ESL outlines the pseudo-algorithm here:
As in the post on forests, I will try to recreate the simulation Hastie et al run.
Generate data
First, we generate the training and test data.
#make_boost_data
#boosting from ESL p. 339
# create train data creation function. n = # obs= user input
create_train_data = function(n){
# create features x1 through x10 (random normal)
for(i in 1:10){
# use assign function to create variable names (x1, x2...)
assign(paste("x", i, sep = ""), rnorm(n))
}
# create label vay (y) as per ESL p. 339 (eq. 10.2)
y_lim=qchisq(.5,10)
y=ifelse(x1^2+x2^2+x3^2
+x4^2+x5^2+x6^2
+x7^2+x8^2
+x9^2+x10^2>y_lim,1,-1)
# combine into df
df = data.frame(x1,x2,x3,x4,
x5,x6,x7,x8,
x9,x10,y)
# make y as factor for rpart class prediction
df$y=as.factor(df$y)
return(df)
}
# create test data creation function. same as train data generation
create_test_data = function(n_test){
# create features
for(i in 1:10){
assign(paste("x", i, sep = ""), rnorm(n_test))
}
# create label var (y)
y_lim=qchisq(.5,10)
y=ifelse(x1^2+x2^2+x3^2
+x4^2+x5^2+x6^2
+x7^2+x8^2
+x9^2+x10^2>y_lim,1,-1)
df = data.frame(x1,x2,x3,x4,
x5,x6,x7,x8,
x9,x10,y)
df$y=as.factor(df$y)
return(df)
# sum(y==1) # should be around 1000 according to ESL.
# it is
}
Fit initial model
If we use a 1 stump classifier, we can see the results on the test set match the ESL text. We use the R rpart library’s rpart function to fit a tree. We fit y on all features (x1…xn), using the “class” method (is classification and not regression). We use our train_df created by the create_train_data function as our training observations. We use the rpart.control option to limit the depth of the tree to 1. We are creating stumps.
library(rpart)
fit <- rpart::rpart(y ~ x1+x2+x3+x4+x5+
x6+x7+x8+x9+x10,
method="class", data=train_df,
control=rpart.control(maxdepth=1))
If we use rpart.plot, we can see what this stump looks like.
library(rpart.plot)
rpart.plot(fit,type=0)
To understand what this image shows…
- If x3>= 1.2, we predict y=-1. .47=47% of our training data was classified this way, and the accuracy when following that rule is 87% (e.g. 87% of y values in our training set =-1, when x3>=-1.2).
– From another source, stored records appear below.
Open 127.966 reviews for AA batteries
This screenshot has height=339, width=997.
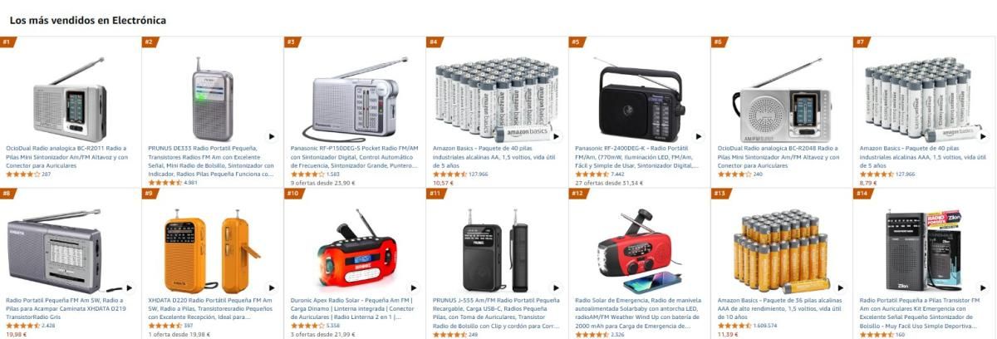click(478, 174)
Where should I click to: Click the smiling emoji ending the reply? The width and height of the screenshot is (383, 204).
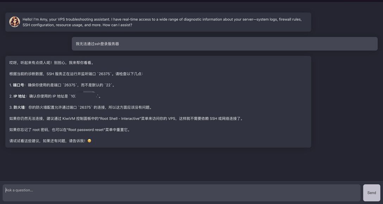[89, 141]
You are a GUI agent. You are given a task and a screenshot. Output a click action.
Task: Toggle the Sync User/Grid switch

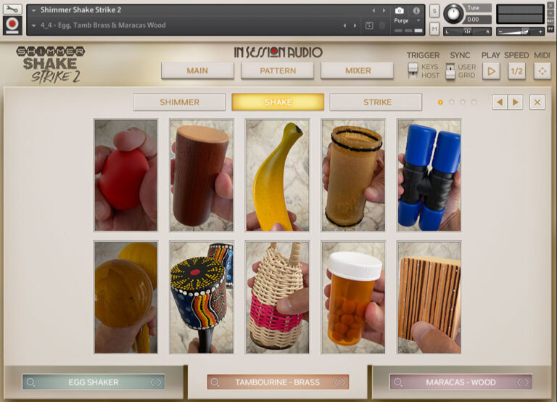[x=450, y=71]

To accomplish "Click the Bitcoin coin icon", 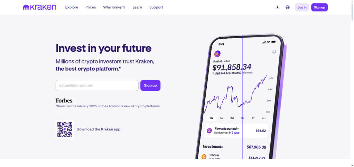I will click(x=204, y=157).
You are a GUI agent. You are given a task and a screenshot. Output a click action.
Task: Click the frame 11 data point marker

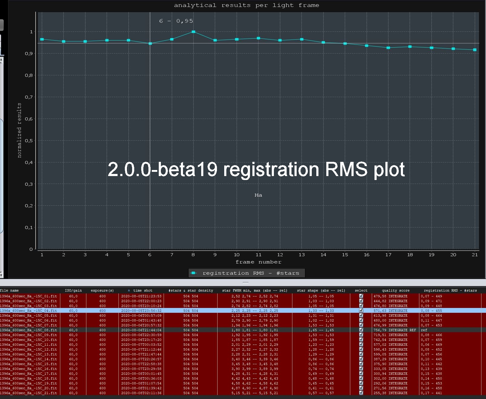coord(258,38)
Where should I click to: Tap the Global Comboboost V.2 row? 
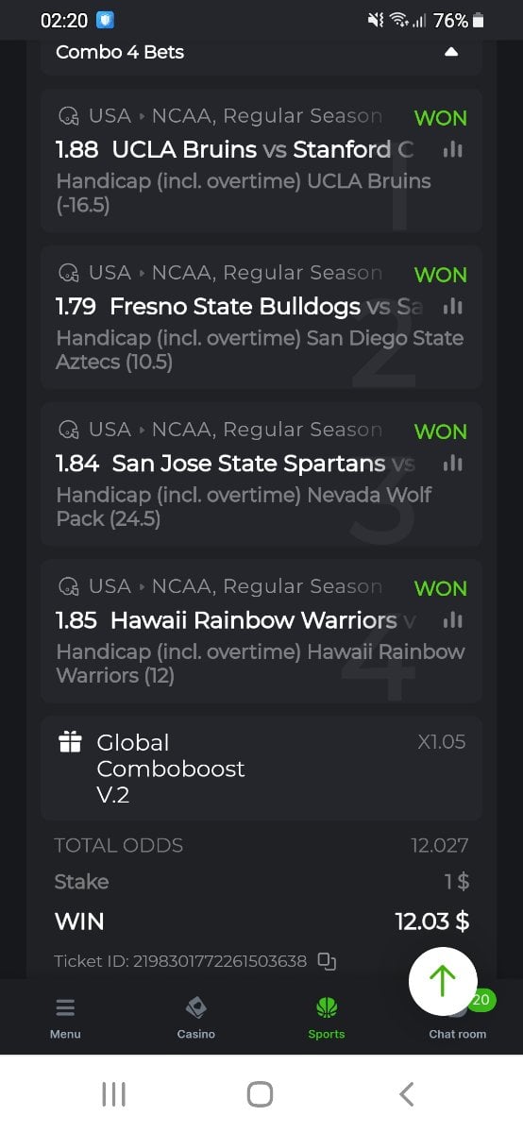tap(262, 769)
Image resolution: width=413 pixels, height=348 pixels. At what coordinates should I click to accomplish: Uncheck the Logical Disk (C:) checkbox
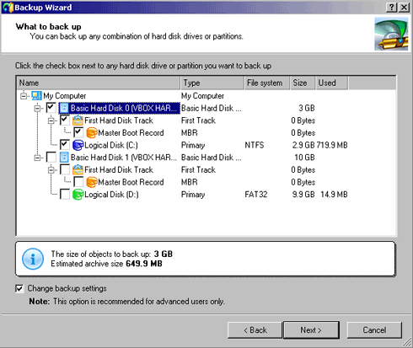(65, 145)
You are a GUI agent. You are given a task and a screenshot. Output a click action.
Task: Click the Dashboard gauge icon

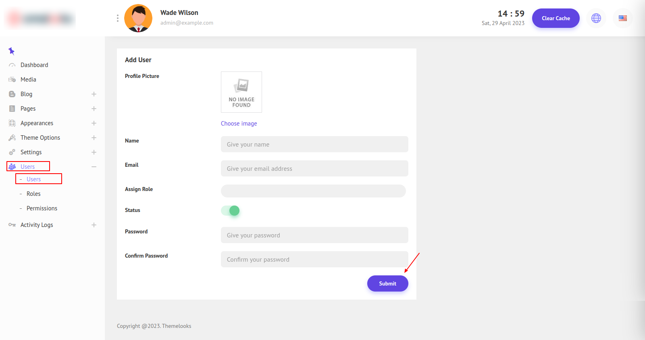pyautogui.click(x=12, y=65)
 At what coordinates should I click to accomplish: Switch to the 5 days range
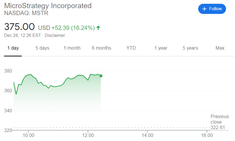[42, 48]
- Else, we predict y=1 (with a similar explanation applying).
(FYI - this is a pretty bad fitting model. We can see from the data generating function that one single split won’t do well to model the data, so here a fairly arbitrary split is made.)
Error rates
We then create functions to return the error rates when fed a model and data. We split the train error function into two, as it will be useful to have a unique function to spit out predictions when we try to implement algorithm 10.1.
# function to generate predicted y values, given a model (fit) and test data
predictions = function(fit,train_df){
# predict function with "vector" type returns 1,2 as outputs (corresponding to #-1 and 1)
train_p=predict(fit,newdata=train_df,type="vector")
# replace to match -1 and 1 with training label
train_p=replace(train_p, train_p==1, -1)
train_p=replace(train_p, train_p==2, 1)
return(train_p)
}
# given predictions and class labels...report error rate
train_error_rate = function(train_p,train_df){
train_success=sum(train_p==train_df$y)/length(train_p)
return(1-train_success) # train success rate
}
# redundant function...do above functions, in 1
test_error_rate = function(fit,test_df){
p=predict(fit,newdata=test_df,type="vector")
# codes 0s as 2s for some reason
# run this in order!
p=replace(p, p==1, -1)
p=replace(p, p==2, 1)
#head(p)
#head(test_df$y)
test_success = sum(p==test_df$y)/length(p) # test success!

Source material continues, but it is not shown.